EXTRACT PROVIDED =>
-.-.-

We are also encouraged by the early results in some of the step-out wells recently drilled, where we have seen well performance up 70% to over a 100% versus what we would've expected out of those wells a few years ago. So in conclusion, our non-op capital allocation approach to the oil and gas business is working and is evident in the financial strength and fundamentals of our business, despite what the capital market seemed to be indicating. And while we are decidedly unhappy about the treatment our stock is receiving in the capital markets, we are extremely happy about where we have positioned Northern. We remain a small, nimble team with the ability to make very rapid and exact capital allocation decisions.

Yet despite our small employee count, we have some very large company capabilities where we can leverage the experience and expertise from our participation in over 5,000 gross wells, soon to be over 6,000 gross wells with the Flywheel assets, to better allocate shareholders capital to the highest return investment opportunities we see in the Williston Basin. The size and scale we have due to our participation in that many gross wells gives us more control than we get credit for to control our growth and spending, both up and down. Focusing that capital on those opportunities that should generate the highest returns possible for shareholders. With that, I will turn the call over to the operator for the Q&A portion.

Jessie, if you could please give the instructions for Q&A.

Questions & Answers:


Operator

Absolutely. [Operator instructions] Our first question comes from the line of Neal Dingmann with SunTrust. Please proceed with your question.

-.-.-

Data listing
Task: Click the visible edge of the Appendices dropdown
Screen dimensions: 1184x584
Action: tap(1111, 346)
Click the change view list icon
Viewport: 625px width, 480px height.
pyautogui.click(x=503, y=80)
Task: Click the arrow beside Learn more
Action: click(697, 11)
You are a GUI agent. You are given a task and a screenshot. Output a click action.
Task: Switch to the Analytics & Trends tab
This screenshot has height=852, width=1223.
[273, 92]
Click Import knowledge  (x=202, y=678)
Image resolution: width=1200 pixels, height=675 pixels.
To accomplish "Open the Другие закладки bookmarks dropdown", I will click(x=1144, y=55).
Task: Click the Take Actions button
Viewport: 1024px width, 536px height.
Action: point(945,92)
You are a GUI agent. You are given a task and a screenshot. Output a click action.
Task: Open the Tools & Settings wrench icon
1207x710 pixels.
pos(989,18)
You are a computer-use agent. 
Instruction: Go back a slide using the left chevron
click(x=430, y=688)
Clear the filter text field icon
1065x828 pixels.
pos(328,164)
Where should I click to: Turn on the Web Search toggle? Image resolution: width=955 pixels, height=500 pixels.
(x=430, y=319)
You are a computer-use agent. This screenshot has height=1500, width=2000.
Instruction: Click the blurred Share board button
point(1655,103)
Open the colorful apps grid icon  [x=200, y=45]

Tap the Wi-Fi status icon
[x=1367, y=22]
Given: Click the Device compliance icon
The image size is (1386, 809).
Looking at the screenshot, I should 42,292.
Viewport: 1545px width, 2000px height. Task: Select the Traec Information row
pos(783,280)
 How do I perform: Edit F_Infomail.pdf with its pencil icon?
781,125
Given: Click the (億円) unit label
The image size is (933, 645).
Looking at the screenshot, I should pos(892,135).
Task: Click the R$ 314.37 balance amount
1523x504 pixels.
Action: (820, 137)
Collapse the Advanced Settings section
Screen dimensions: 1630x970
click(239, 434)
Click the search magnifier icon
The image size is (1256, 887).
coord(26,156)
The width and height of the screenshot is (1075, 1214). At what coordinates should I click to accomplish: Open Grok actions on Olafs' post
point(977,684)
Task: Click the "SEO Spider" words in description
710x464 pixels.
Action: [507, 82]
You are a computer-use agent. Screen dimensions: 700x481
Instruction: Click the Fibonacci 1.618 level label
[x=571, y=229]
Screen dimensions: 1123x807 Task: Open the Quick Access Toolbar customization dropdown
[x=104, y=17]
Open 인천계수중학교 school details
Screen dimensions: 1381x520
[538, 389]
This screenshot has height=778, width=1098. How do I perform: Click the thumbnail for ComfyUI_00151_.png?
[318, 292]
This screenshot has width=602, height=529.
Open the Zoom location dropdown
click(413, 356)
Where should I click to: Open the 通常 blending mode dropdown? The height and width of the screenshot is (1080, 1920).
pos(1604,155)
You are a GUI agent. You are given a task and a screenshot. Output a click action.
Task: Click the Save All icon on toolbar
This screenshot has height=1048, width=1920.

-.-.-

WHAT TO DO =>
1) Repeat everything in the earnings call excerpt from "Yet despite our" down to "instructions for Q&A.".
2) Rewrite the entries from the line containing "Task: Click the Take Actions button" down to the line containing "Looking at the screenshot, I should pos(892,135).", putting "Display area" in place of "Viewport" and leaving everything else unchanged. Return only those lines.
The earnings call excerpt and the entries come from unrelated sources.

ANSWERS PROVIDED =>
1)
Yet despite our small employee count, we have some very large company capabilities where we can leverage the experience and expertise from our participation in over 5,000 gross wells, soon to be over 6,000 gross wells with the Flywheel assets, to better allocate shareholders capital to the highest return investment opportunities we see in the Williston Basin. The size and scale we have due to our participation in that many gross wells gives us more control than we get credit for to control our growth and spending, both up and down. Focusing that capital on those opportunities that should generate the highest returns possible for shareholders. With that, I will turn the call over to the operator for the Q&A portion.

Jessie, if you could please give the instructions for Q&A.

2)
Task: Click the Take Actions button
Display area: 1024px width, 536px height.
Action: point(945,92)
You are a GUI agent. You are given a task and a screenshot. Output a click action.
Task: Open the Tools & Settings wrench icon
1207x710 pixels.
pos(989,18)
You are a computer-use agent. 
Instruction: Go back a slide using the left chevron
click(x=430, y=688)
Clear the filter text field icon
1065x828 pixels.
pos(328,164)
Where should I click to: Turn on the Web Search toggle? Image resolution: width=955 pixels, height=500 pixels.
(x=430, y=319)
You are a computer-use agent. This screenshot has height=1500, width=2000.
Instruction: Click the blurred Share board button
point(1655,103)
Open the colorful apps grid icon  [x=200, y=45]

Tap the Wi-Fi status icon
[x=1367, y=22]
Given: Click the Device compliance icon
The image size is (1386, 809).
Looking at the screenshot, I should 42,292.
Display area: 1545px width, 2000px height. Task: Select the Traec Information row
pos(783,280)
 How do I perform: Edit F_Infomail.pdf with its pencil icon?
781,125
Given: Click the (億円) unit label
The image size is (933, 645).
Looking at the screenshot, I should pos(892,135).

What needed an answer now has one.